A top law enforcement training center found issues with both the school and police response that led to a shooter gaining access to a classroom of fourth-graders.

SAN MARCOS, Texas (CN) — A report released Wednesday by the nation’s foremost mass shooting prevention training authority revealed key errors made by law enforcement during the massacre at Robb Elementary School in Uvalde, Texas, that left 19 fourth graders and two teachers dead.

The Advanced Law Enforcement Rapid Response Training, also known as ALERRT, Center at Texas State University has been responsible for training law enforcement across the country on how to respond to mass shootings. Following the Uvalde shooting, ALERRT was asked to review police response by the Texas Department of Public Safety, which has been conducting its own investigation into the attack.

The first responders to the shooting include the Uvalde Police Department and members of U.S. Border Control. ALERRT reviewed all factors of the shooting according to its level-one training, a course many officers in Texas receive.

First, examiners looked at how security at the school failed and allowed the shooter, an 18-year-old high school dropout with an AR-15 style rifle, to enter the building. According to the report, a side door was not locked after a teacher stepped out and reentered. 

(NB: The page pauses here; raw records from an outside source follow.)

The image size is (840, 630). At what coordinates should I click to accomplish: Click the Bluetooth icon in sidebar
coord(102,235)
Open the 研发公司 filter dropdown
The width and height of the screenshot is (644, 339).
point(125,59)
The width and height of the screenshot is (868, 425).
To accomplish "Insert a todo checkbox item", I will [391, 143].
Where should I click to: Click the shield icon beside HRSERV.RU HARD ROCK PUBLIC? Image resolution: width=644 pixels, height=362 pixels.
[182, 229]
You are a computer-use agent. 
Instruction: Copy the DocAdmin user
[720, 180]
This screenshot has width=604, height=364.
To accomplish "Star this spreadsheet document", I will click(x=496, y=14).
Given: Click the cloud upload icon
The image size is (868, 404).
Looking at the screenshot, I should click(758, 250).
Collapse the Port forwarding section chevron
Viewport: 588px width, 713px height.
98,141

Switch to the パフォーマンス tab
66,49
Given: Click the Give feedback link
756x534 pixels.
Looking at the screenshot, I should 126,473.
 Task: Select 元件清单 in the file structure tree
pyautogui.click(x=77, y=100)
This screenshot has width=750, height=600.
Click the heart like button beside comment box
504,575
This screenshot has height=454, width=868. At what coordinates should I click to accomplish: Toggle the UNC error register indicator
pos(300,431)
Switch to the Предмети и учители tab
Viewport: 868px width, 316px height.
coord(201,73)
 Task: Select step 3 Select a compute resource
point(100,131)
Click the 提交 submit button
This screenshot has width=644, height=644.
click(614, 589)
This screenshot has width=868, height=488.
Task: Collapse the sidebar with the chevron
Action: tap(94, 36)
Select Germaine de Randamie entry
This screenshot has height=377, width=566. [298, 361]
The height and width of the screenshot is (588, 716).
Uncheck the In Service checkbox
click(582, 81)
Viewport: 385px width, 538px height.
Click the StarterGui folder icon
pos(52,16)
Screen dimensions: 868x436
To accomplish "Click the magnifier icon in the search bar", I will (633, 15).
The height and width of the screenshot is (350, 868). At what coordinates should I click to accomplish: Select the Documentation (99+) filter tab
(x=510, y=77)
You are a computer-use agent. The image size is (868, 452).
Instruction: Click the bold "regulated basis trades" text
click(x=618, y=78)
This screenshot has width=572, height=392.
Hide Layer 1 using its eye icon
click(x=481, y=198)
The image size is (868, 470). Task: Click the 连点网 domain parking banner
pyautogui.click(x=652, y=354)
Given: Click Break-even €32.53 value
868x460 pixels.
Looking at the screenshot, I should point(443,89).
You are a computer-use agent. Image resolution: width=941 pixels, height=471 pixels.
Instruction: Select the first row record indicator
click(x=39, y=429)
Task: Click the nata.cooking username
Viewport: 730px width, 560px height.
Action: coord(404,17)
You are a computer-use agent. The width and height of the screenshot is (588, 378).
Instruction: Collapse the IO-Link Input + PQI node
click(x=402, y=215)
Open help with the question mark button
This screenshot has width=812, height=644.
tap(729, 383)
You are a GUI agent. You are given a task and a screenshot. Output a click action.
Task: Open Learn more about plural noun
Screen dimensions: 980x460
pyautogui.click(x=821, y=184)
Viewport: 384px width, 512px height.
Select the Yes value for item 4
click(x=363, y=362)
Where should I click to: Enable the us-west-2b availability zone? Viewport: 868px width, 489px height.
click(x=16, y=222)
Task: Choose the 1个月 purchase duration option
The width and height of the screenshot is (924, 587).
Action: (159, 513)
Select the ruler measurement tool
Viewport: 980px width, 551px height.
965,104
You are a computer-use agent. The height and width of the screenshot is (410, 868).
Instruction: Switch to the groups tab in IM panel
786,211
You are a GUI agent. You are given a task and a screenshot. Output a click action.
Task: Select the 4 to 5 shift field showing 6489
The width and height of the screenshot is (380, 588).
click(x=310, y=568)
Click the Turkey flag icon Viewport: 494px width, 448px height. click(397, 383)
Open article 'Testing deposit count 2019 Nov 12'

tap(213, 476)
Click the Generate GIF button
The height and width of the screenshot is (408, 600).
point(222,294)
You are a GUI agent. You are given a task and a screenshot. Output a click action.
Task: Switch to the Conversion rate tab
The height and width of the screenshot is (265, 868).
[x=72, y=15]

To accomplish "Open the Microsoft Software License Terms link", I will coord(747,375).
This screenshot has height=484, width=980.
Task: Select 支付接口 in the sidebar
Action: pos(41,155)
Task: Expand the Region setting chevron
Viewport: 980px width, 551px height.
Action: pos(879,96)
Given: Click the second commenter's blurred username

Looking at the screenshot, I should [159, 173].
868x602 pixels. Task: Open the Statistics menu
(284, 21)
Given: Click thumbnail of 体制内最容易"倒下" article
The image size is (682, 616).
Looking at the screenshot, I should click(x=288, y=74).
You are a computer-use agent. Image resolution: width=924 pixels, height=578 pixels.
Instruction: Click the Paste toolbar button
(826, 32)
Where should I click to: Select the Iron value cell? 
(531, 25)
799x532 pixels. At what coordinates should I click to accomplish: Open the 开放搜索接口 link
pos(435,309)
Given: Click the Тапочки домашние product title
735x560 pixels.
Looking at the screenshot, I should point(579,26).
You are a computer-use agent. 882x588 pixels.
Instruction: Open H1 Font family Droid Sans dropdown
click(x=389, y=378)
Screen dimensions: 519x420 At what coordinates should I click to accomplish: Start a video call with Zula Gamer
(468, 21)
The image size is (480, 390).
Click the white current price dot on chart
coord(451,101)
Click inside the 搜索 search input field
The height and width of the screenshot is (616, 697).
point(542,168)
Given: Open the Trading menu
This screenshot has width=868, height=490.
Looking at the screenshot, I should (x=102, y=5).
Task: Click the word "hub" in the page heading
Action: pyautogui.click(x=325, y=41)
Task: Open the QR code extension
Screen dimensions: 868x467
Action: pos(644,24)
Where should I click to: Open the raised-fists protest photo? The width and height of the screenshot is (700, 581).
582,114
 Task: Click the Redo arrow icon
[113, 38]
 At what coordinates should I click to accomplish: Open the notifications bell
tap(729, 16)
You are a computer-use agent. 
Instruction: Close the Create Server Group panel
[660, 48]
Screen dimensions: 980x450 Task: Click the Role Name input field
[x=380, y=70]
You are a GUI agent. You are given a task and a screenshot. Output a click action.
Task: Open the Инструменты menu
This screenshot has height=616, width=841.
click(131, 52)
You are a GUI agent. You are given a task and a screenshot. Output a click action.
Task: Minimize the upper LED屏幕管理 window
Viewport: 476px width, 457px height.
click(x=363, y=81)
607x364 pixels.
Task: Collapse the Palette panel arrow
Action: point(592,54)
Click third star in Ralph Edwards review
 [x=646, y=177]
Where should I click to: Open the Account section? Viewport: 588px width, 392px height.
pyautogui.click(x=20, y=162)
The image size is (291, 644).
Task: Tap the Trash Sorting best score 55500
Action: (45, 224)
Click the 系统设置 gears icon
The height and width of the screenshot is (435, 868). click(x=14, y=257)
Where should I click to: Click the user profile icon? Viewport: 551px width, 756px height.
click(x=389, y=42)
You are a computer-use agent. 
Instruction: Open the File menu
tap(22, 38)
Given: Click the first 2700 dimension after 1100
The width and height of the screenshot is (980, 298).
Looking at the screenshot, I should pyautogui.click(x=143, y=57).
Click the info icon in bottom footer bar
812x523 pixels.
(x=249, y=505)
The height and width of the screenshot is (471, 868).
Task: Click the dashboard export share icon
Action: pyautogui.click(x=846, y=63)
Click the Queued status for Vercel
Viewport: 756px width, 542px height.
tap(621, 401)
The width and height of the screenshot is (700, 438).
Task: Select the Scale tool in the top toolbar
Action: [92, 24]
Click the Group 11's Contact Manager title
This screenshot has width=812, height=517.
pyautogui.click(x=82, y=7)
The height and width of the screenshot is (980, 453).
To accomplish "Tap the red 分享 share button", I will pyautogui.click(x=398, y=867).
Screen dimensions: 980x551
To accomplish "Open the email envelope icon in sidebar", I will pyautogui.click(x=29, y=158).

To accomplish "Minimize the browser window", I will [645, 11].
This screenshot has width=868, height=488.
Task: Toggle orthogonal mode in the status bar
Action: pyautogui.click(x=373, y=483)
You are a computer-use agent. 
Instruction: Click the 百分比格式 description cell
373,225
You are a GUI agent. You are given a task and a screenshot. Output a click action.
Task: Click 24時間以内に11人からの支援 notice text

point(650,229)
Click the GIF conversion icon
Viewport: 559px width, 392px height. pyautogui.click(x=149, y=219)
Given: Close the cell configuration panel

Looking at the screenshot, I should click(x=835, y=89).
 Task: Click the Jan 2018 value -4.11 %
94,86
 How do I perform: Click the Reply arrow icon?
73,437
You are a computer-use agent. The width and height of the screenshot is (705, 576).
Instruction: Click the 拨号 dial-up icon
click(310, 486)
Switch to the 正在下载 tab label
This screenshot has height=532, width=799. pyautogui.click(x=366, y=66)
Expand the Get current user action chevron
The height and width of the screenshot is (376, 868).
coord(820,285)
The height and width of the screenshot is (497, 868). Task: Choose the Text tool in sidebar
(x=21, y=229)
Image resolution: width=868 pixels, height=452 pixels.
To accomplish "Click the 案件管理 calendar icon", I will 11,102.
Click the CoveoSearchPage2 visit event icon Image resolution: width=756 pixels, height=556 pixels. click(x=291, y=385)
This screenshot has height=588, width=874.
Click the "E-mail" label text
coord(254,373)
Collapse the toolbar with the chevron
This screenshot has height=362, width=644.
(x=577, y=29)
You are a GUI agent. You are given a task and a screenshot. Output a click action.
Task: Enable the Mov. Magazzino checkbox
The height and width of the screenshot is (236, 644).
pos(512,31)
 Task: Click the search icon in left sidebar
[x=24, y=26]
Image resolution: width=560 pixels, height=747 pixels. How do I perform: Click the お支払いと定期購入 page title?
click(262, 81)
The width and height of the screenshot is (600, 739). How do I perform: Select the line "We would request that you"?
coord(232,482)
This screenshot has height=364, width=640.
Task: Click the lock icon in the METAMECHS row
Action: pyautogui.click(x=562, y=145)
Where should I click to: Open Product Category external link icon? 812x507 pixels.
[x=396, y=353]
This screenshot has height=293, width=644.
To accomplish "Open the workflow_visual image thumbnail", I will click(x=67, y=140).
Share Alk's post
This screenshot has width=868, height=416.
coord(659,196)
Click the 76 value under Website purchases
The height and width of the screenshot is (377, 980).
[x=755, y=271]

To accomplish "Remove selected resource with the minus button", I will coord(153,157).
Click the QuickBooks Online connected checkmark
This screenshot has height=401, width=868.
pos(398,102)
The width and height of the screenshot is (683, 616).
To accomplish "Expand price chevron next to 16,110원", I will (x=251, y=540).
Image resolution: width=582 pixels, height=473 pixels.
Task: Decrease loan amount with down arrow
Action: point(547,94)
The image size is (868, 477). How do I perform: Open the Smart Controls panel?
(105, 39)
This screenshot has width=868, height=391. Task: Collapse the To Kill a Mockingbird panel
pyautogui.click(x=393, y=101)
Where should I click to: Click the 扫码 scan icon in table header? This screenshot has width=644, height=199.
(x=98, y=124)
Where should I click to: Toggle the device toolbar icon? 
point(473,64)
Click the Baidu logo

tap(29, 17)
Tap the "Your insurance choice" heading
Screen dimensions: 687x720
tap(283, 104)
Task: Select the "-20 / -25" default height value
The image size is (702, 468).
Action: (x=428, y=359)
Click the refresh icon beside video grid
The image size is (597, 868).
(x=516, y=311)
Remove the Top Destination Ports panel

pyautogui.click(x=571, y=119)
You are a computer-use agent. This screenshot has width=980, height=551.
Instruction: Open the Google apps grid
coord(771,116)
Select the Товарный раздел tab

“On this day the door was not locked, and because it was not locked, the attacker was able to access the building,” the report states. “Even if the teacher had checked to see if the door was locked, it appears that she did not have the proper key or tool to engage the locking mechanism on the door.” 

Shortly before the shooter entered Robb Elementary, a Uvalde school district officer passed him while entering the parking lot at a high rate of speed, leading to his failure to quickly spot the shooter. Moreover, a failure to quickly engage stopped a Uvalde city officer from firing at the shooter.

"The UPD officer was armed with a rifle and sighted in to shoot the attacker; however, he asked his supervisor for permission to shoot," the report states. “The UPD officer did not hear a response and turned to get confirmation from his supervisor. When he turned back to address the suspect, the suspect had already entered the west hall exterior door.”

In this instance, the examiners point out that the officer would have been justified in using deadly force. However, the officer explained that he did not take the shot because he was nearly 150 yards from the shooter and feared he would miss and possibly injure someone inside a classroom.

Once inside the school, the shooter was able to enter classroom 111 despite the school district's requirement that doors be locked at all times. The lock to room 111 was not working and despite being reported several times, nothing was done to fix it. 

Having gained access to the classroom, which had an internal doorway that linked it to a neighboring room. Officers amassed at either end of the hallway with the classroom in between them. At no time did the officers attempt to open the door and engage the shooter.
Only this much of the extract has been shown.